[Begin EXCERPTED TEXT]

I just wanted to type up a few takeaways from the ResearchEd Conference. As I start this my train back to Leeds is still at the platform at London King’s Cross. Lets see where the train gets to by the time I’m finished.

Takeaway 1: Attainment based Appraisal targets need to go

I attended a fascinating session by Dr Raj Chande and Professor Robert Coe entitled something like ‘Can We Apply the Lessons of Moneyball to teaching?’ Obviously as an American sports and stats nerd I was sold straight away. They talked about some of the research they are doing around teacher effectiveness and how incredibly hard it is to actually understand and appreciate. They showed a series of graphs as part of the presentation which basically suggested that the number of teachers who are, for want of a better phrase, statistically significantly good, is very small. They suggested that even within really excellent schools there is larger than you might think variation in the outcomes of different groups. They suggested that chance factors potentially play a greater than average part in explaining different outcomes between groups taught by different teachers. And that even if we could securely identify who was good and who wasn’t more easily, it would still be hard to identify the characteristics of those who are good vs those who aren’t. Therefore having one Appraisal target focused on the outcomes of a teacher’s individual class in one year seems…flawed, to say the least.

[End EXCERPTED TEXT]

DIRECTIVES ▸
A. Copy everything in the ResearchEd conference post from "I just wanted" down to "time I’m finished.", changing "Leeds" to "York".
B. Carry on the ResearchEd conference post from where it stops.
The lines below the conference post come from a separate source.

[Begin DATA PROVIDED]

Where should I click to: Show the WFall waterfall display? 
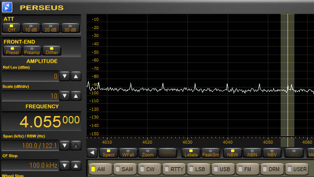click(128, 153)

[End DATA PROVIDED]

WRITTEN RESPONSES ▸
A.
I just wanted to type up a few takeaways from the ResearchEd Conference. As I start this my train back to York is still at the platform at London King’s Cross. Lets see where the train gets to by the time I’m finished.

B.
Takeaway 2: Our desire to gain evidence to prove our effectiveness is mucking up some good ideas.

Take scaffolding for example. Rachel Ball and Alex Fairlamb (co-editors of a pretty good back about History teaching save for one duff chapter about teaching the History of China written by some guy) spoke about scaffolding is something that we’ve essentially really over-complicated and made more difficult than it appears by requiring teachers to provide evidence of it. Some scaffolding can be as easy as, for example, giving a kid a nudge to stay focused. Obviously there are more complex things like writing a model paragraph and having it pre-deconstructed, but our desire to evidence what we do gets in the way of actually doing it far too often.

Instructional coaching is another example. Jo Facer and Grainne Hallahan’s talk included discussing how some of the principles of instructional coaching could be applied to leadership — for example running a good meeting. Some people think IC is ‘the next fad’ that will disappear in the next few years because it’s hard to evidence and it can take time to see impact. That would be a completely stupid reason for that to happen. Instead, what we need to see within IC are a series of good ideas which can be applied individually or as a collective whole and might help us advance on our journey, even if the impact takes some time to discern in an obvious numerical way. Even if your IC programme doesn’t run as the ‘purists’ might want with rehearsal and modelling and all the rest of it, getting one teacher to talk to another teacher about their teaching after having watched some of it is a better thing to do than doing nothing, I would suggest, and has lots of other possibly unintended cultural benefits for your organisation.

Takeaway 3: What would a curriculum for leadership look like?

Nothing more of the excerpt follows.